Entries shown: Begin
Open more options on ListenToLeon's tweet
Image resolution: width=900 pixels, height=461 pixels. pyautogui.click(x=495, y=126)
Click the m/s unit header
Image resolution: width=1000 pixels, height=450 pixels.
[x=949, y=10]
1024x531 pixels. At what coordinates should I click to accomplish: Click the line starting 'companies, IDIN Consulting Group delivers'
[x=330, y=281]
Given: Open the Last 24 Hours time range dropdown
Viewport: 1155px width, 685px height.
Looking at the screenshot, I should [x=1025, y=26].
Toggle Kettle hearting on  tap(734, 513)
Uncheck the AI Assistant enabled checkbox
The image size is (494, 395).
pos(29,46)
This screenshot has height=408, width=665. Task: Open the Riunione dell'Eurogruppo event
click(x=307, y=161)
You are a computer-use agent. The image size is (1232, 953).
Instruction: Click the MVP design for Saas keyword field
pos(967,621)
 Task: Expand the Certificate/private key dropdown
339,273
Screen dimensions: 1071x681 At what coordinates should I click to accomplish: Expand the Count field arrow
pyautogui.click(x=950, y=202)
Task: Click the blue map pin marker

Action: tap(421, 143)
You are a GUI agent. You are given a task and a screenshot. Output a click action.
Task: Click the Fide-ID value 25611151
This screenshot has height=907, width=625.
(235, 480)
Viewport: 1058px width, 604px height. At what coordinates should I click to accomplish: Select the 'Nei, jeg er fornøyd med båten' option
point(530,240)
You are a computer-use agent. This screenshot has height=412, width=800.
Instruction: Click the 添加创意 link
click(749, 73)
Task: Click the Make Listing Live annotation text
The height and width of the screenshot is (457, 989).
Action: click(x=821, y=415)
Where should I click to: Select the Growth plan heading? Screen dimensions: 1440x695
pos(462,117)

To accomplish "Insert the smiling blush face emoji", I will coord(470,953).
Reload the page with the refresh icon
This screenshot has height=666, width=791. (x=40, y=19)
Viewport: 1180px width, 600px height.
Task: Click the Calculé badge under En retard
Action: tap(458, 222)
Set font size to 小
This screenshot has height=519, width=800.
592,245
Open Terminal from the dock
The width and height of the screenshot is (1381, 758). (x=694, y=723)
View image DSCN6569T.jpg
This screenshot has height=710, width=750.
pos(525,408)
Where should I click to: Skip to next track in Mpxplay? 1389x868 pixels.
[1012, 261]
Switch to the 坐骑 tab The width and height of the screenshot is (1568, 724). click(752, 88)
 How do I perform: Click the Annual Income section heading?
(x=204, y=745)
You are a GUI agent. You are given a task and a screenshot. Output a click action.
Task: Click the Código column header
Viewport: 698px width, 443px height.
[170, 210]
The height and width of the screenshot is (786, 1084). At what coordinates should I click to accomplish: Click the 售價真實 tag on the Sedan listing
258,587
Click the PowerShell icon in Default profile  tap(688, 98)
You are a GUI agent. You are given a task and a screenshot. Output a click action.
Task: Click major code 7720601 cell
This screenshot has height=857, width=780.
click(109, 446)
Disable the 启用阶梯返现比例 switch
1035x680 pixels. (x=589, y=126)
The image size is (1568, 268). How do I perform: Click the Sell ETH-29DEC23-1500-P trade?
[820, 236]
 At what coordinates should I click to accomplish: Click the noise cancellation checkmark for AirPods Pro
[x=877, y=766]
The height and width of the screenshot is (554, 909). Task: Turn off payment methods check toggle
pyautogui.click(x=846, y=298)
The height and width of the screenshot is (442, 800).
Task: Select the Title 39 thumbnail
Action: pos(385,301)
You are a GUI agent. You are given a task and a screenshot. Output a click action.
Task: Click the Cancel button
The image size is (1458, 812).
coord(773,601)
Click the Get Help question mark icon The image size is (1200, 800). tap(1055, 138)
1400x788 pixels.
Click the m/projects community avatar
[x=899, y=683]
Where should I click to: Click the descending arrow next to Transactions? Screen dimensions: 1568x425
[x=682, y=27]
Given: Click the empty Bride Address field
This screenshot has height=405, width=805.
Entries shown: End
▶ **Directions for this task**:
All lines from the beginning of the entries through the line marked "Given: Open the" are to be output exactly; nothing else belongs in the answer.

▶ **Task answer**:
Open more options on ListenToLeon's tweet
Image resolution: width=900 pixels, height=461 pixels. pyautogui.click(x=495, y=126)
Click the m/s unit header
Image resolution: width=1000 pixels, height=450 pixels.
[x=949, y=10]
1024x531 pixels. At what coordinates should I click to accomplish: Click the line starting 'companies, IDIN Consulting Group delivers'
[x=330, y=281]
Given: Open the Last 24 Hours time range dropdown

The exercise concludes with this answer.